Currently, 2.17 million residents live within 2500 feet of an oil and gas well: that’s more than 5% of Californians, or roughly 1 in 20.

Unlike in other oil and gas producing states like Texas, North Dakota, Colorado and Pennsylvania that have mandated health and safety setbacks around oil and gas wells, California has none.

In a tweet on July 9, the Center on Race, Poverty, & the Environment described the denial of 21 fracking permits in the Belridge Oil Field as “good but not enough. We need an immediate moratorium on all permits within 2500 feet of our homes, schools, hospitals, prisons and other sensitive receptors.”

”If CalGEM is denying fracking permits to protect the safety and health of Californians, we need to address the needs of frontline communities and no longer issue ANY permits within at least 2500 feet of sensitive receptors.

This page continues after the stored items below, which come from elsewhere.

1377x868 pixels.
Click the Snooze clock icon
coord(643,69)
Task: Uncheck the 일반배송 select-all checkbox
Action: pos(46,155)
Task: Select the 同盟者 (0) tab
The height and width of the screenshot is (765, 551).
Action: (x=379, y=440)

We can’t pick and choose when to listen to science,” tweeted VISION, a coalition of environmental justice groups, also on July 9.

Culver City votes to phase out oil and gas drilling.

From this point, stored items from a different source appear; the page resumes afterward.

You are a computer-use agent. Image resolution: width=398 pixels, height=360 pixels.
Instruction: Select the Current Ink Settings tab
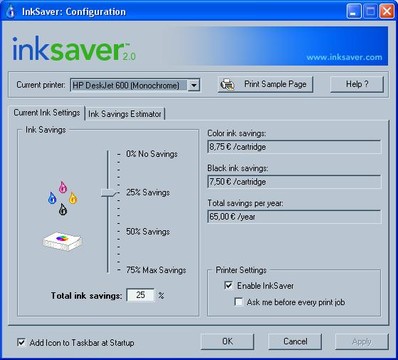[47, 113]
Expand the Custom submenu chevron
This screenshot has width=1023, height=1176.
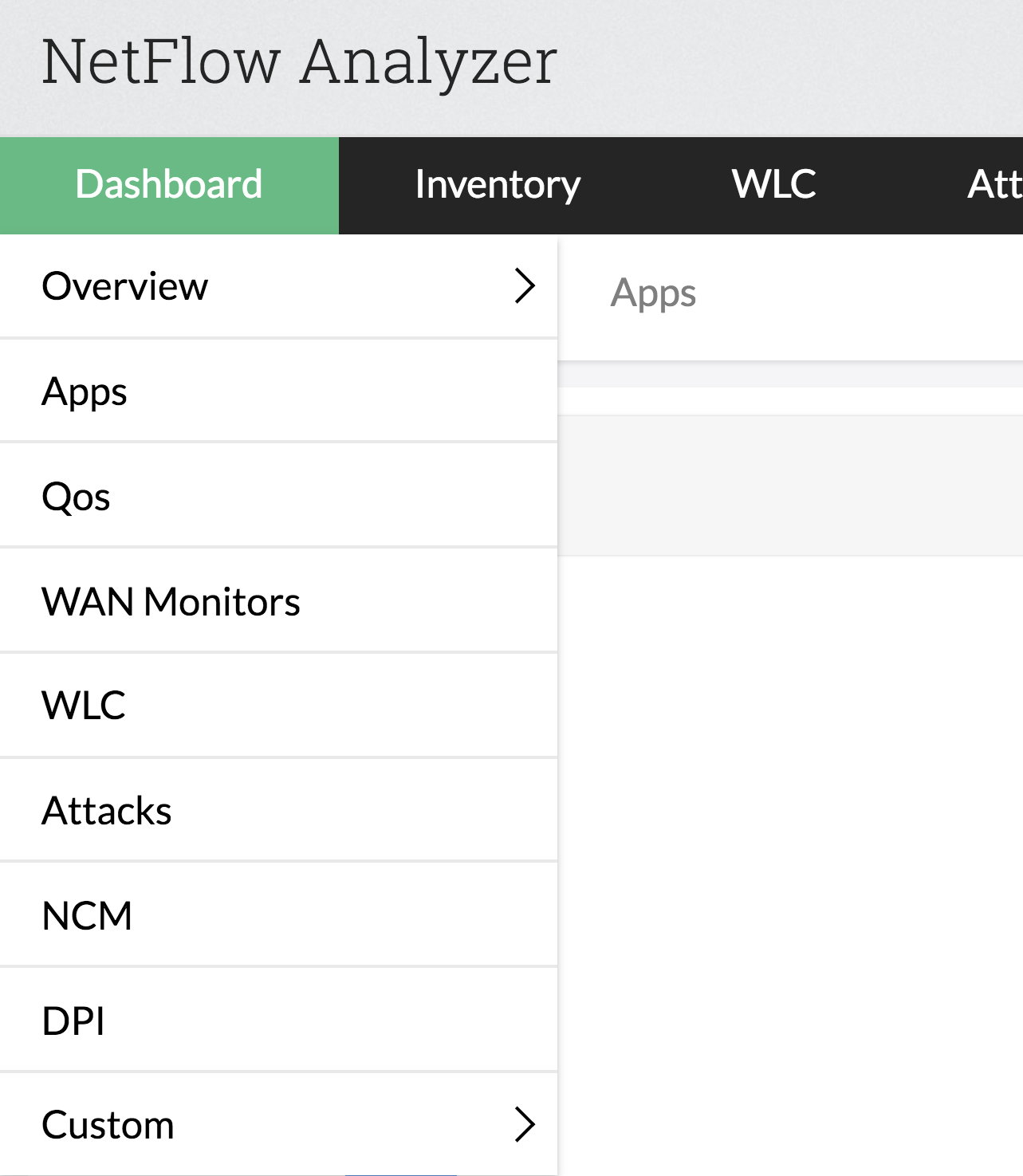[x=525, y=1124]
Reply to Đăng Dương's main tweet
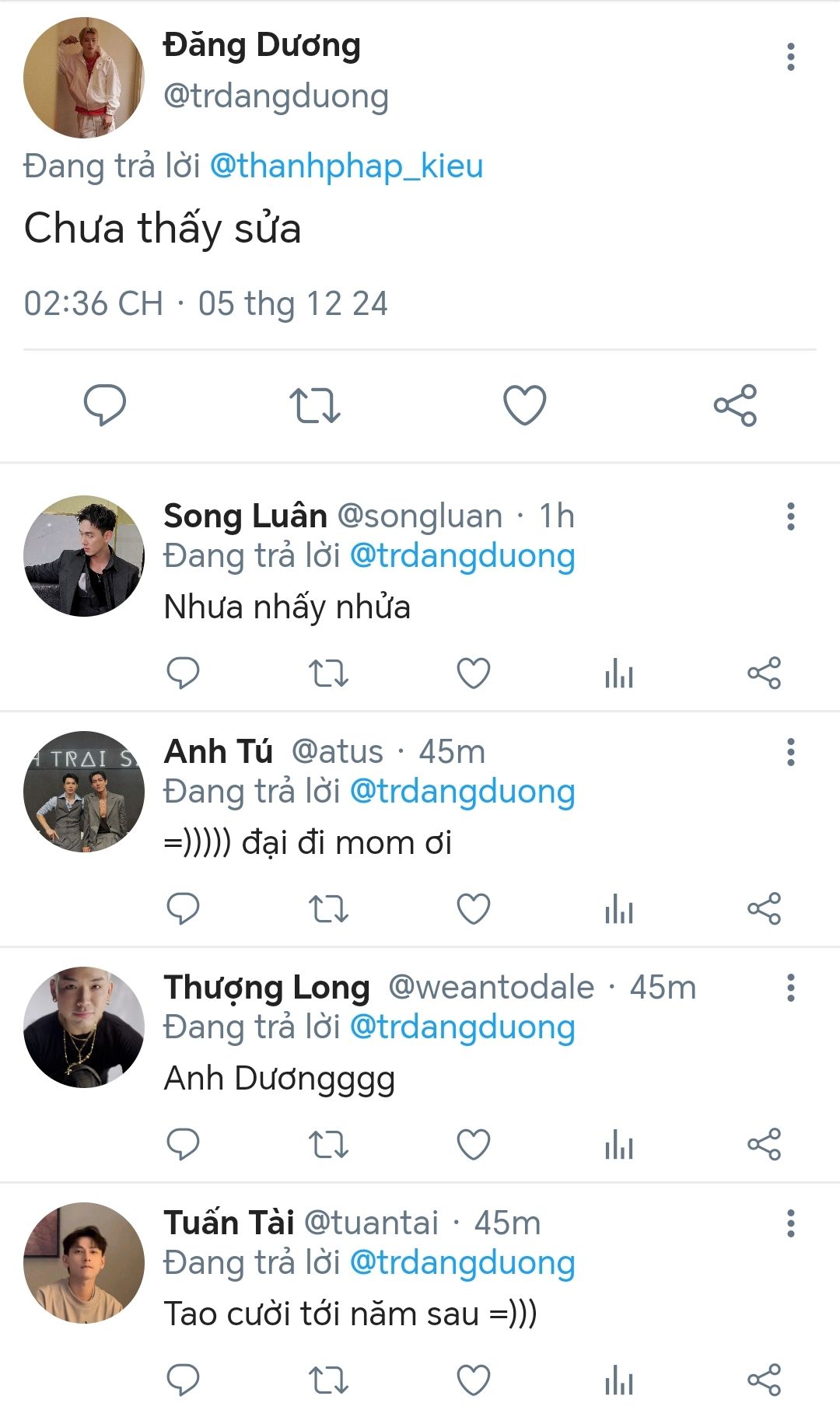840x1417 pixels. (104, 404)
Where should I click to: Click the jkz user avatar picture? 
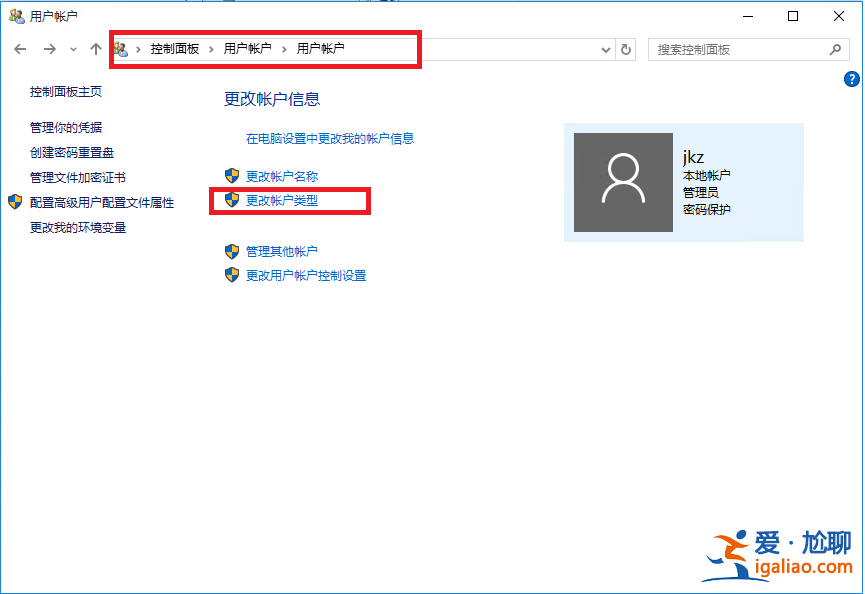623,182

Tucker noted that California jurisdictions “are not waiting for action from Governor Newsom,” but are taking action themselves.

The Culver City Council recently voted 4-1 to end oil drilling and remove all the gas wells in the city’s 78-acre portion of the Inglewood Oil Field (OIF) by July 2026. The Inglewood Oil Field is 18th largest oil field in the state and the second-most productive in the Los Angeles Basin.

In addition, she said the City of Los Angeles is currently considering zoning regulations to phase out oil drilling in the face of a five-year grassroots campaign led by communities affected by oil drilling and environmental advocates.

The City Council is also pressuring CalGEM to close the Aliso Canyon gas storage facility in Porter Ranch that caused the biggest methane well blowout in U.S. history in 2015.

A recent court decision also bodes well for environmental justice advocates opposing neighborhood oil and gas drilling.

”This month, an LA County Superior Court judge ordered the oil industry to pay more than $1.2 million in legal fees to three environmental groups—Youth for Environmental Justice, the South Central Youth Leadership Coalition and the Center for Biological Diversity—and to pay over $1 million to the City of Los Angeles for bringing a retaliatory suit against the groups after they won protection from the city against neighborhood drilling,” stated Tucker “In 2019, a California appeals court dismissed the suit as a baseless attack on the groups.”

Finally, the LA County Board of Supervisors is also considering addressing the glut of marginally producing and idle wells in unincorporated areas of the county.

“These developments are putting the oil industry on notice that they no longer have carte blanche to pollute as they please and that policymakers and communities are going to rightly limit their extraction activities to protect public health and the environment,” Tucker concluded.